Flexible scheduling, or self scheduling, is the perfect overlap of giving your employees what they want while allowing you to control labor costs. You decide what schedule coverage is necessary based on your criteria (e.g. shift coverage or required skills for specific duties), and your employees choose the shifts they want. They can swap shifts with each other as long as it falls within the schedule structure.

This saves on labor costs directly.

  1. Less employee turnover. Flexible scheduling allows them to have control over their lives. They get to pick the shifts that work best, and can swap shifts with each other for a give-and-take approach with their work. That’s attractive. It’s a legitimate employee benefit that costs you nothing.
  2. Greater employee engagement.
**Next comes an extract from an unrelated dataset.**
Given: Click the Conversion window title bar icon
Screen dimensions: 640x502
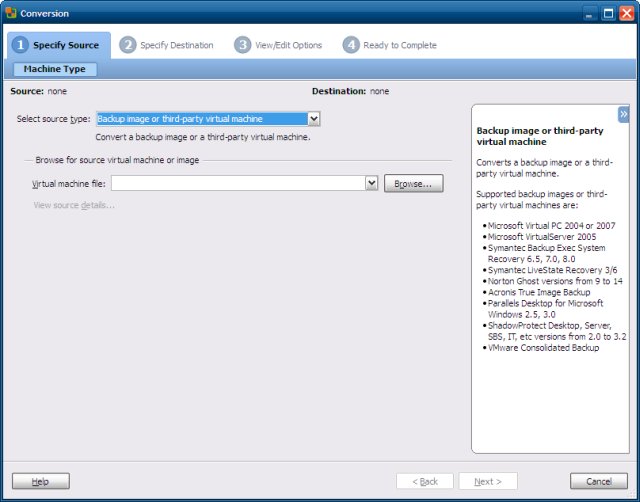Looking at the screenshot, I should click(x=10, y=13).
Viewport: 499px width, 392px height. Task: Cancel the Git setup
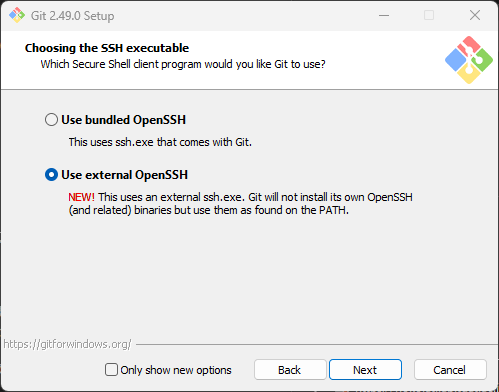450,370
Engaged employees show up and work hard. Since employees are picking shifts they want to work, you see less absenteeism. That helps reduce overtime since other employees aren’t stuck filling in for missing staff. You’ll also see greater productivity because employees are working shifts they chose, not shifts they were forced into.
  3. A schedule that adjusts to demand. Since flexible scheduling uses a structure that’s based on fluctuating demand and need, rather than locking specific people into specific shifts, it allows you to easily dial up (or down) how much staff you need without extensive lead time. You can see a trend coming and add or remove shifts easily.
  4. Less wasted time building the schedule. Let’s not forget the time you’ll save in making the schedule. Manually built schedules easily let labor costs grow. They also waste time you should be using for something else, instead of fussing over schedule spreadsheets or playing phone tag with employees to assign shifts.

Flexible scheduling makes predicting and controlling labor costs possible. Because of its real-time nature, it provides information you need now for decisions you’re making in the next day or week.

It’s a scheduling approach that isn’t going away.

Things changed quickly last year, and while some sense of normal slowly returns, the desire for flexible scheduling is here to stay. Employees got a taste of empowerment over their work-life balance, and many business owners saw a chance to actually embrace crazy fluctuation for their benefit.

By solving a real problem like labor costs, you’re creating an entirely new (and strong) future for your business.